Posted by Hari Shanmugadhasan on 5 January 2013 at 8:29
Section 9.2 is also vague about how TABLESAMPLE SYSTEM attempts to maintain accuracy.
From what little description is provided it sounds as if a form of Bernoulli sampling is applied at a page level.
This would make it similar to the system sampling implemented by various database vendors. It seems similar to the system sampling using by DB2 for LUW.
Posted by Hari Shanmugadhasan on 5 January 2013 at 8:32
Unfortunately, there are some issues with such a sampling technique. The 2007 book, "Physical Database Design : The Database Professional's Guide to Exploiting Indexes, Views, Storage, and More" states:
"However, if the data has any significant clustering in the table a system sample can lead to seriously erroneous results."

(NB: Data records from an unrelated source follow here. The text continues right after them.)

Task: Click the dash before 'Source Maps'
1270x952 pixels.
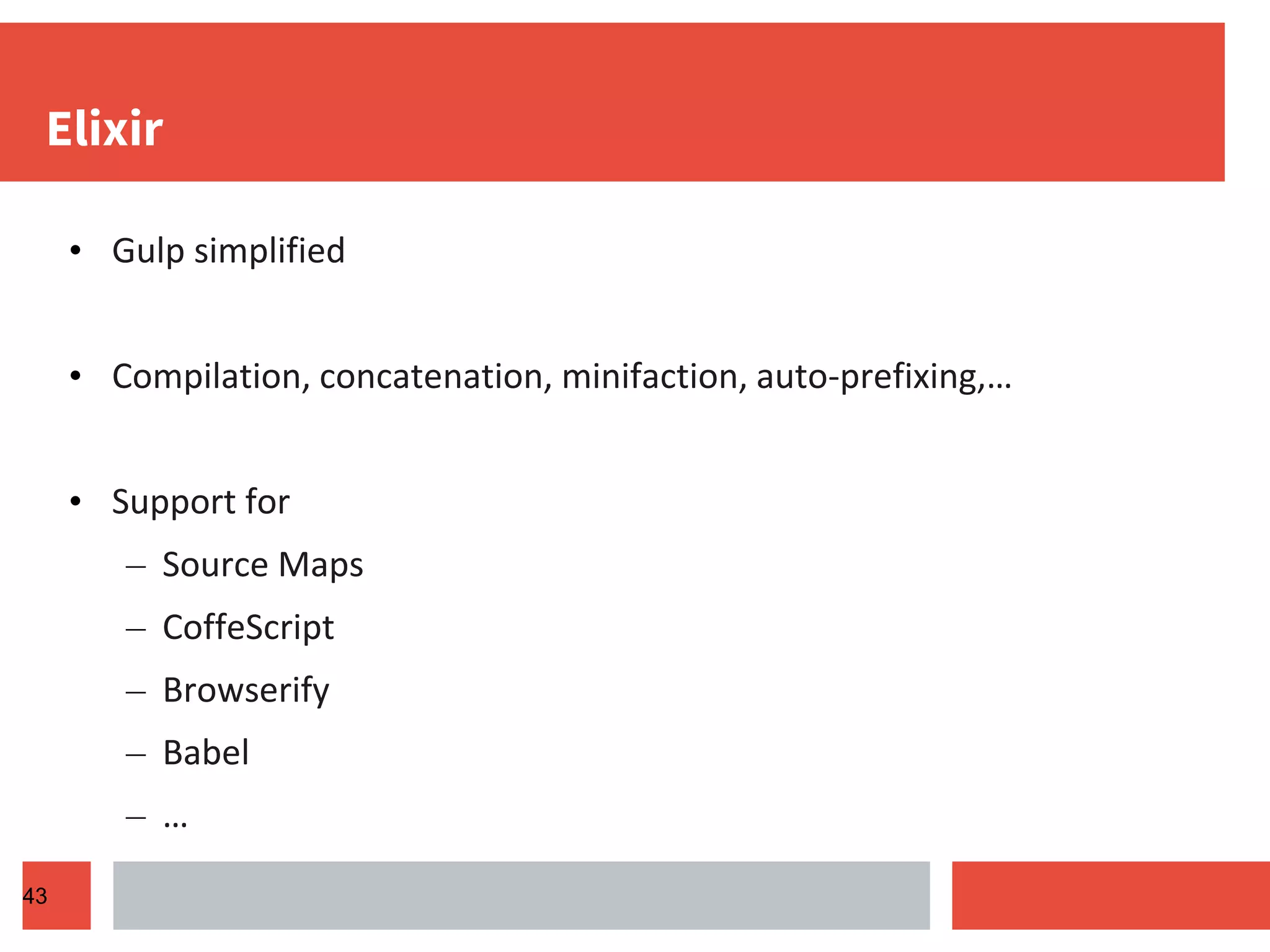Action: (x=135, y=566)
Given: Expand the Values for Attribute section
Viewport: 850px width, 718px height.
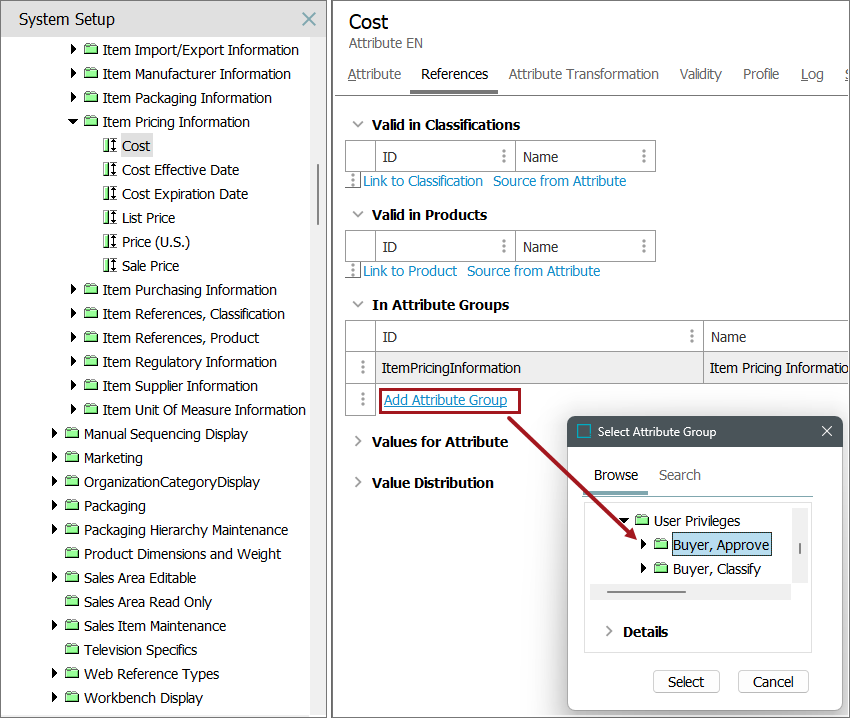Looking at the screenshot, I should (x=358, y=442).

Posted by Hari Shanmugadhasan on 5 January 2013 at 8:43
The subsection of "Physical Database Design" book entitled "The Power of Sampling," pages 184-194, has an interesting discussion of RUNSTATS related sampling issues. Two of the three authors having an IBM Toronto Lab, DB2 for LUW, background. Page 191 states:
"I/O sampling on a table with significant clustering (i.e., having a good cluster ratio and therefore storing similar data together on the same or nearby pages on disk) can lead to dramatic inaccuracies."

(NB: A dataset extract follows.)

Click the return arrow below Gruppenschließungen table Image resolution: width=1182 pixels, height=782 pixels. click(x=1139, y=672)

It provides a published example.
Posted by Hari Shanmugadhasan on 5 January 2013 at 8:47
Overall, the "Physical Database Design" book is very DB2 for LUW feature oriented. Not surprising given the author backgrounds.

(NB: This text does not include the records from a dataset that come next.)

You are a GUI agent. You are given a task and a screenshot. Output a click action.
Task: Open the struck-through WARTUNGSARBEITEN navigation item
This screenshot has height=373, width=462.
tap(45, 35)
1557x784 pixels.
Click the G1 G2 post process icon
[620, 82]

But with all the appropriate cautions, it does provide some ideas and questions that are applicable to other databases and platforms. Sometimes a different perspective is useful, even if it only causes you reconsider standard paths of thought.
Posted by Hari Shanmugadhasan on 5 January 2013 at 8:59
Way back in 1997, the DB2 V5 Performance Topics Redbook published test results showing the impact of various row sampling rates for RUNSTATS on query response times. These tests appear starting on page 95 in http://www.redbooks.ibm.com/redbooks/pdfs/sg242213.pdf
Much has changed in the DB2 Optimizer since 1997, but at the very least, the same tests could have been run with DB2 10 for both the old row sampling and new V10 page sampling. The guidance for row sampling might need to change.